Let's import the modules we'll need:
import sqlite3
import datetime
import pandas as pd
import numpy as np
First, open our database for the queries:
database_path = 'databases/forsale2_hashed.db'
con = sqlite3.connect(database_path)
cur = con.cursor()
Query when the last and prior database updates were:
res = cur.execute("SELECT dt_of_update FROM database_update ORDER BY dt_of_update DESC LIMIT 2")

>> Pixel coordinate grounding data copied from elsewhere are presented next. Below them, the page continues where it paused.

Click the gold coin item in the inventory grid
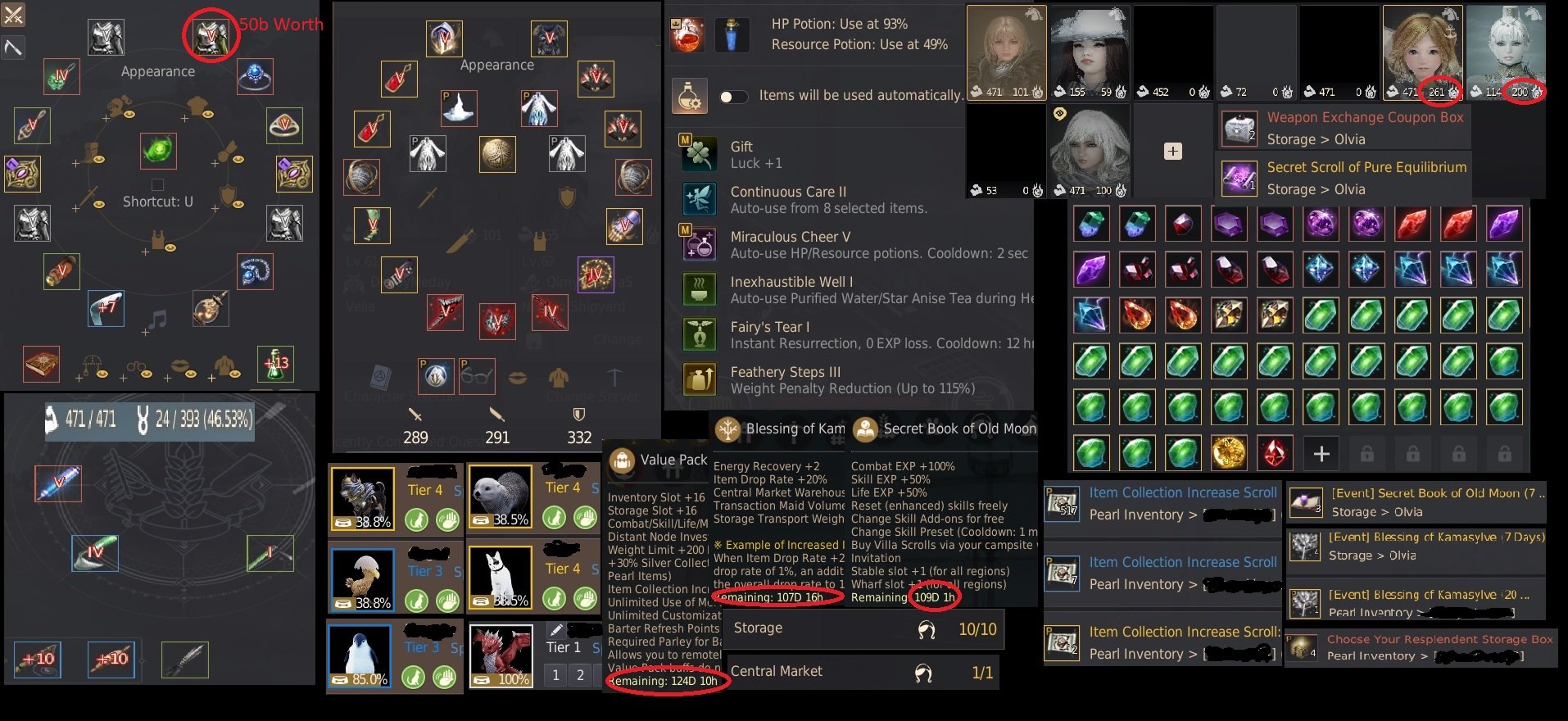This screenshot has width=1568, height=721. (1229, 453)
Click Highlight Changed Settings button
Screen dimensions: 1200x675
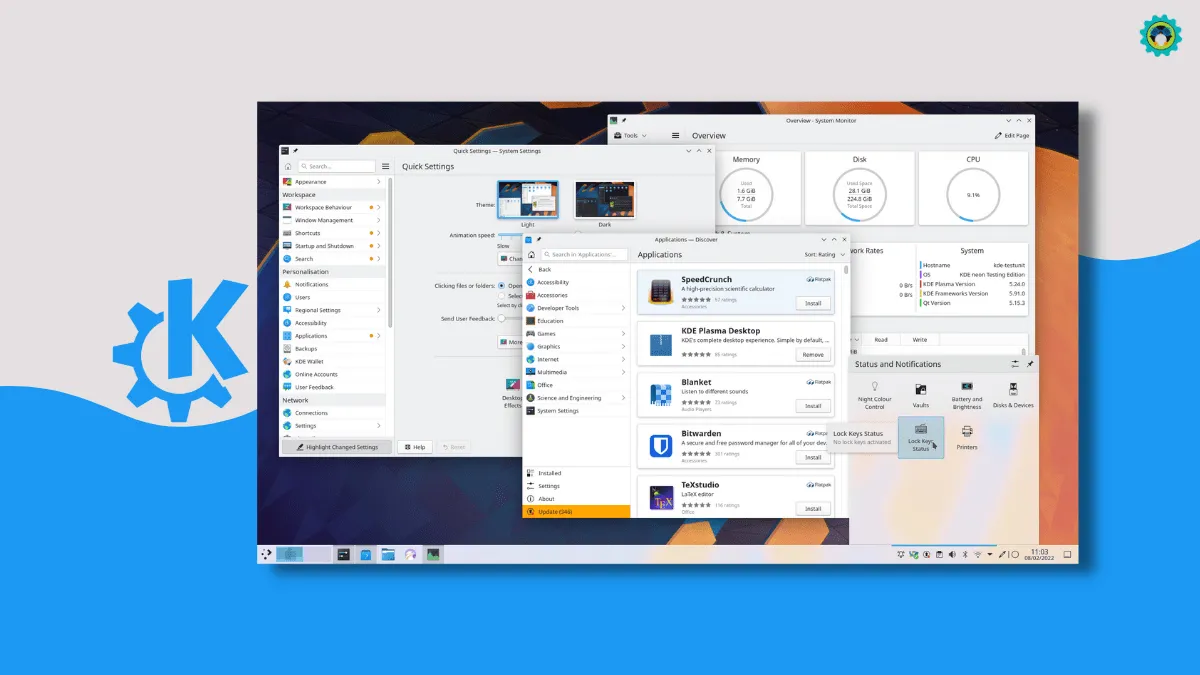[337, 447]
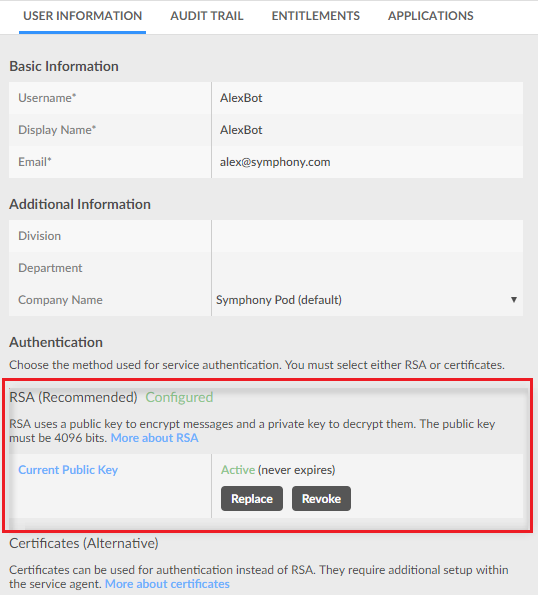Viewport: 538px width, 595px height.
Task: Open the More about certificates link
Action: pyautogui.click(x=167, y=584)
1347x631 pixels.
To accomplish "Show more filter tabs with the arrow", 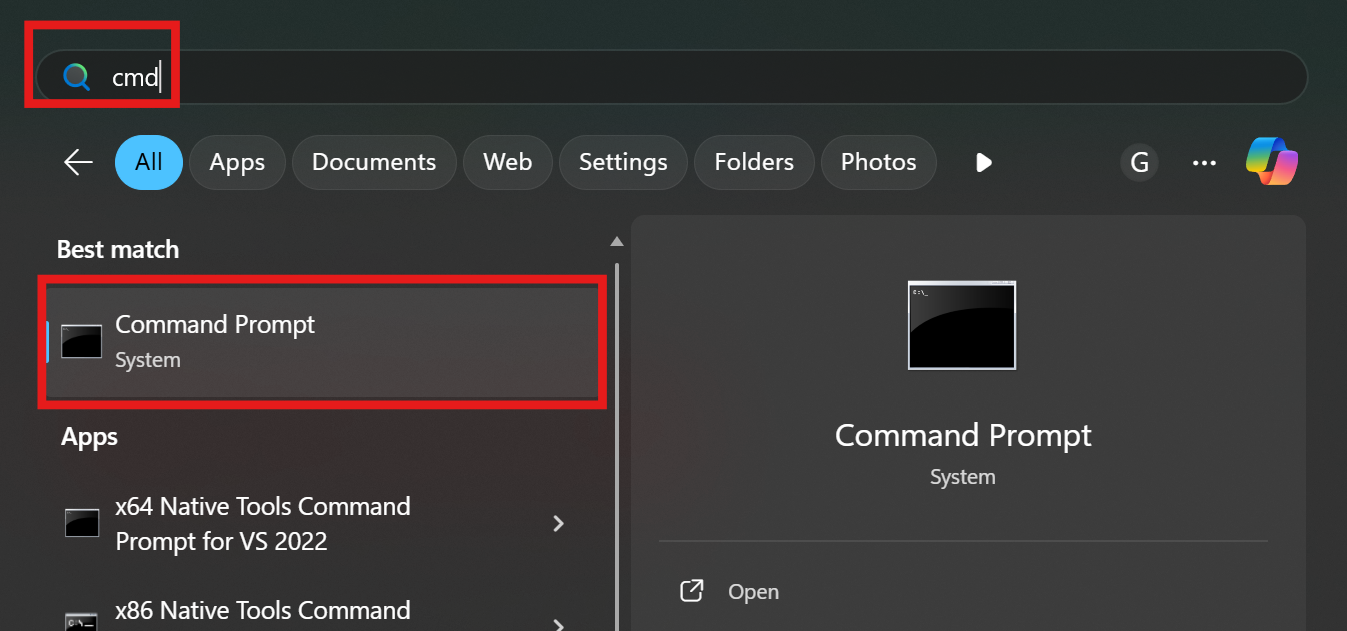I will pos(983,162).

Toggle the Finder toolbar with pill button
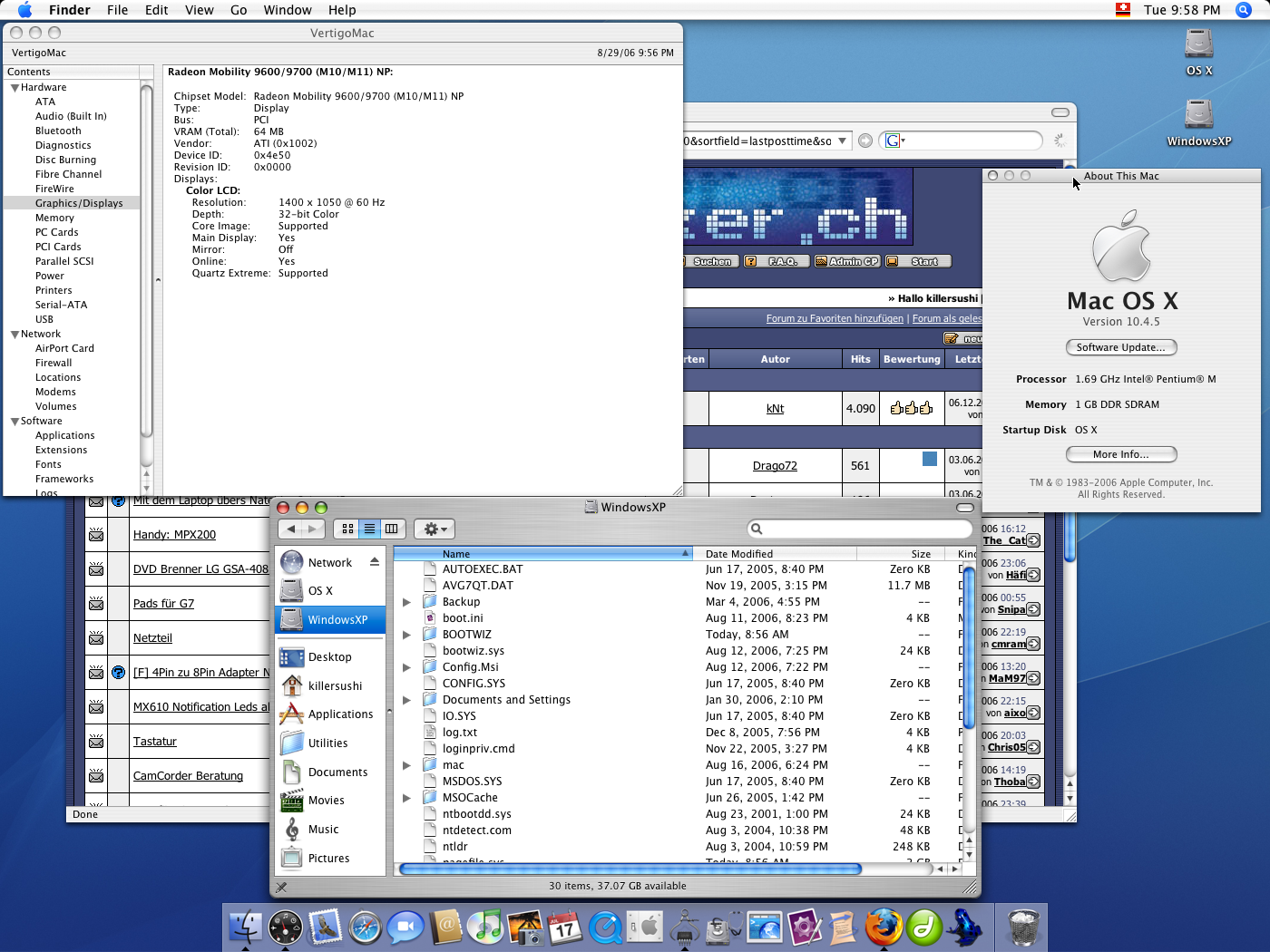(965, 508)
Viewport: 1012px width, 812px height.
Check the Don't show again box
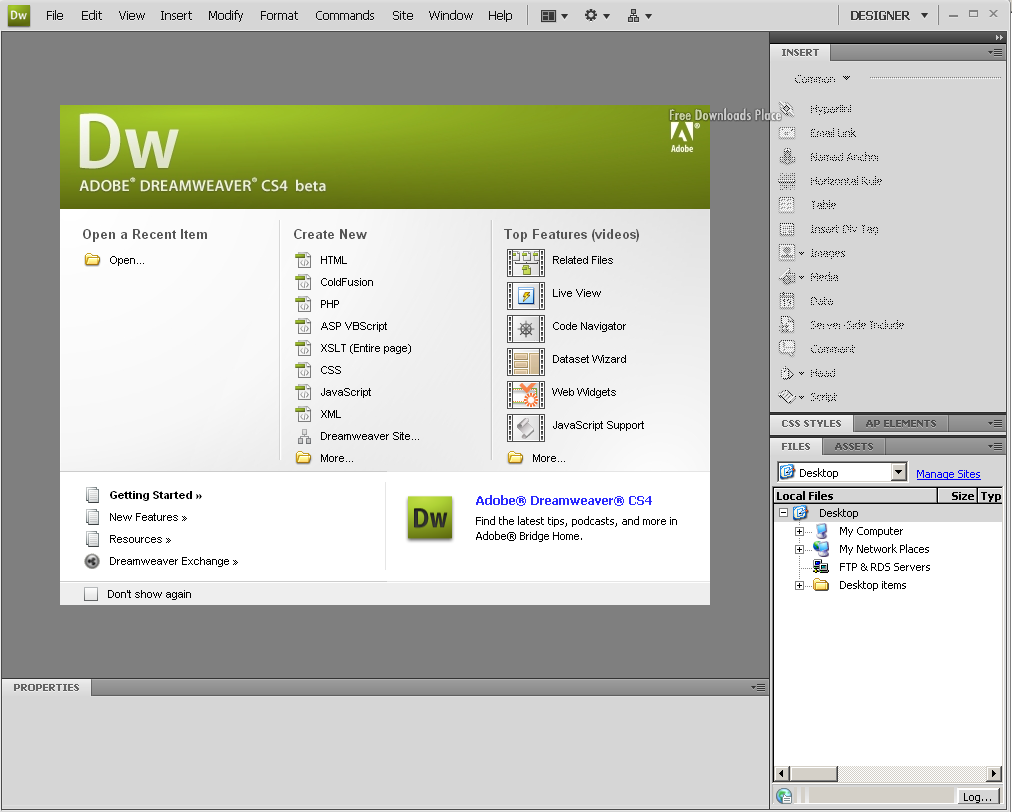[91, 594]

db_updates = res.fetchall()
dt_last_db_update = db_updates[0][0]
dt_prior_db_update = db_updates[1][0]
Query how many current listings there are:
res = cur.execute("SELECT * FROM addresses NATURAL JOIN dates WHERE dates.dt_last_seen > ?", (dt_prior_db_update,))
actives = res.fetchall()
num_current = len(actives)
And, finally, let's query the total number of listings that have ever been in the database and then close the connection to the database:
res = cur.execute("SELECT COUNT(*) from addresses")
result = res.fetchall()
num_total_properties = result[0][0]
con.close()
Now, let's put all that information into a pretty table and display it. First we'll define a helper function that makes it easy to quickly make a simple table in Pandas with the styling we want:
def pretty_table(list_of_lists, caption='', columns=[], pctcol=''):
df = pd.DataFrame(list_of_lists)
if columns != []:
df.columns = columns
if pctcol != '':
total = df[pctcol].sum()
df['Pct'] = np.round(100 * df[pctcol] / total,2)
dfStyler = df.style
dfStyler.set_table_styles([{'selector':'caption', 'props':[("text-align", "center"),("font-size", "150%"),("color", 'black')]},
{'selector':'th', 'props':[('text-align', 'left')]},
{'selector': 'td', 'props': 'text-align: left; font-weight: bold;'},
], overwrite = False)
if pctcol != '':
dfStyler.format({'Pct': "{:.2f}"})
dfStyler.set_caption(caption)
dfStyler.hide(axis='index')
if columns == []:
dfStyler.hide(axis='columns')
display(dfStyler)
And now, display it:
pretty_table([['Date / Time of this analysis', str(datetime.datetime.now().strftime('%Y-%m-%d %H:%M:%S'))],
['Date / Time of last DB update', dt_last_db_update],
['Number of properties in DB', num_total_properties],
['Number of current lisitings', num_current]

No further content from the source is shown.